Edith Zirer (66), única sobreviviente de una familia exterminada por los nazis, reveló durante la visita del Papa Juan Paulo II al Museo del Holocausto en Jerusalem cómo él le salvó la vida en Cracovia, en febrero de 1945, cuando deambulaba sola luego de la liberación del campo de concentración Hassak. “Me acuerdo perfectamente. Me encontraba allí, era una niña de trece años, sola, enferma, débil. Había pasado tres años en un campo de concentración alemán, a punto de morir”. Cuando Karol Wojtyla me vio, “vino con una gran taza de té, la primera bebida caliente que había podido probar en las últimas semanas. Después me trajo un bocadillo de queso, hecho con pan negro polaco, divino. Pero yo no quería comer, estaba demasiado cansada. El me obligó. Después me dijo que tenía que caminar para coger el tren. Lo intenté, pero me caí al suelo. Entonces, me tomó en sus brazos, y me llevó durante mucho tiempo. Mientras tanto la nieve seguía cayendo. Recuerdo su chaqueta marrón, la voz tranquila que me reveló la muerte de sus padres, de su hermano, la soledad en que se encontraba, y la necesidad de no dejarse llevar por el dolor y de combatir para vivir. Su nombre se grabó indeleblemente en mi memoria”. (http://www.aciprensa.com/juanpabloii)
La estatura de un hombre se configura por la suma de las pequeñas acciones que traslucen sus valores y convicciones. Y en Juan Pablo II, esa suma es muy grande. Fue un Papa que se forjó bajo el nazismo y el comunismo que fueron los dos grandes totalitarismos del siglo XX y bajo el terrorismo fundamentalista de sectores radicales del Islam y salió airoso. Fue un Papa que recorrió más de un millón de kilómetros a través de 104 viajes por 133 países para acercarse a la gente y desplegar una propuesta ecuménica. Fue un Papa que ayudó a provocar la caída del comunismo lo que llevó a los servicios de inteligencia comunistas a intentar matarlo, usando a un terrorista turco como sicario. Fue un Papa que después de centurias de relaciones tirantes teñidas de sangre entre la Iglesia Católica y el pueblo judío visitó la Gran Sinagoga de Roma para rezar con sus “hermanos mayores” (abril de 1986); reconoció al estado de Israel y estableció relaciones diplomáticas plenas a pesar de la presión contraria de los países árabes (1993); y en su visita a Yad Vashem-Museo del Holocausto en Jerusalem (2000) pidió perdón al pueblo judío por la contribución de los católicos al antisemitismo, convirtiéndose en el verdadero héroe de la reconciliación entre judíos y cristianos. Pocos valoran lo suficiente que fue Juan Pablo II el que convirtió el “deber de la memoria” en un tema central de su predicación. En Auschwitz en 1978, en Mauthausen en 1988, en Majdanek en 1991 o en la visita a la Sinagoga de Roma, el 13 de abril de 1986, reiteró siempre -como el 18 de abril de 1993 en la plaza de San Pedro-, “Los días del Holocausto han sido una auténtica noche de la Historia, cuando se cometieron crímenes inauditos contra Dios y contra los hombres”.

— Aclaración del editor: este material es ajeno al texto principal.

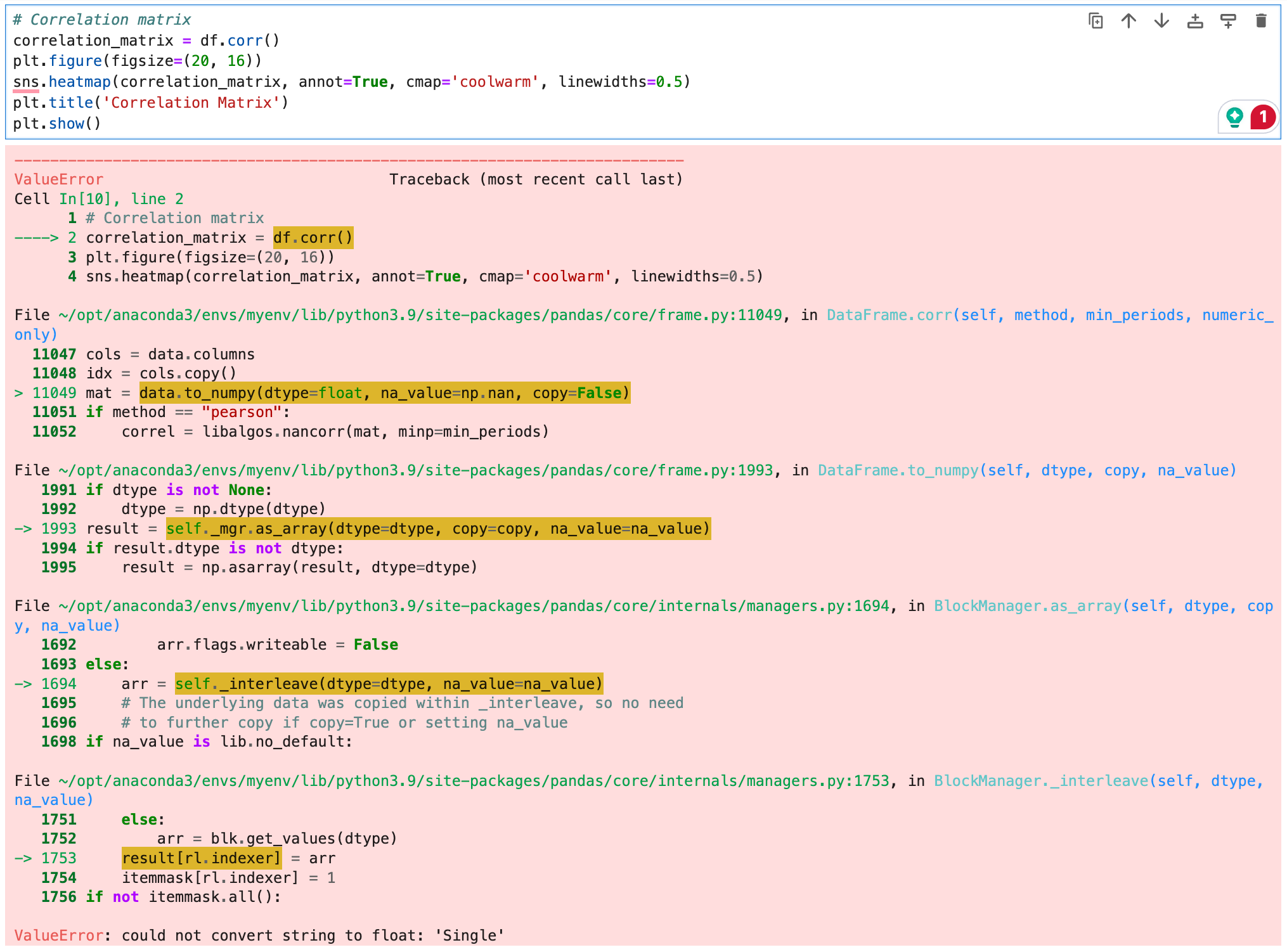Open the red error count badge
1287x952 pixels.
point(1262,117)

Ese Papa, merece todo nuestro respeto. Judíos como yo no pretendemos tomar parte en el debate interno entre ortodoxos y liberales del mundo católico sobre los temas polémicos de la sexualidad y la concepción humana, -que dicho sea de paso se dan también al interior del liderazgo religioso judío-. Lo que creemos justo es expresar nuestro respeto y admiración por un hombre bueno, que ha sido fuente de inspiración para los hombres de buena voluntad del mundo.
Bernard Henry Levy decía oportunamente en Le Point “¿Cómo no sentirse en total acuerdo con quien, igual que encontró en Toronto palabras oportunas para poner en guardia a los jóvenes contra un mundo regido únicamente por las leyes de dinero, éxito y poder, se pone claramente del lado de los indios víctimas de una liquidación cultural, y a veces física en México y Guatemala; de la misma manera que el año pasado, en el Kazakhstan musulmán, se situaba en el polo opuesto a las ideas de moda sobre la guerra de civilizaciones entre el mundo cristiano y el Islam?

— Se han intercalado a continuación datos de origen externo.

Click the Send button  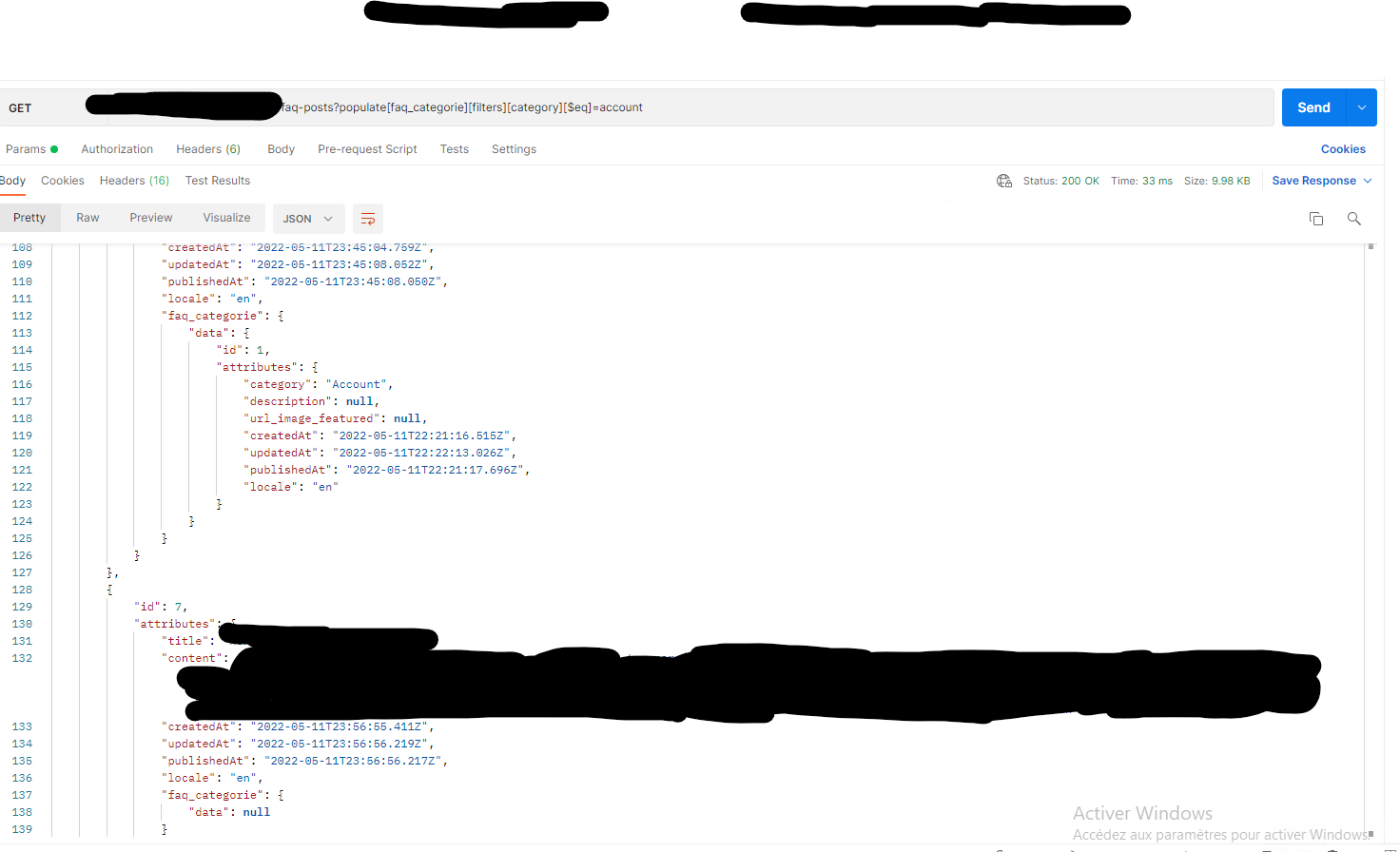pos(1312,107)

No era posible mantenerse insensible ante ese espectáculo del peregrino agotado que, dejando de lado su propia debilidad y casi electrizado por el amor que le tenían y que su ser entero irradiaba, prometía cumplir su misión, por intolerables que fueran las miserias del cuerpo, hasta su último aliento”. Para ello se requería un gran liderazgo, talento y mucho amor al prójimo. Juan Pablo II los tenía.
¡Que descanse en paz, Juan Pablo II!.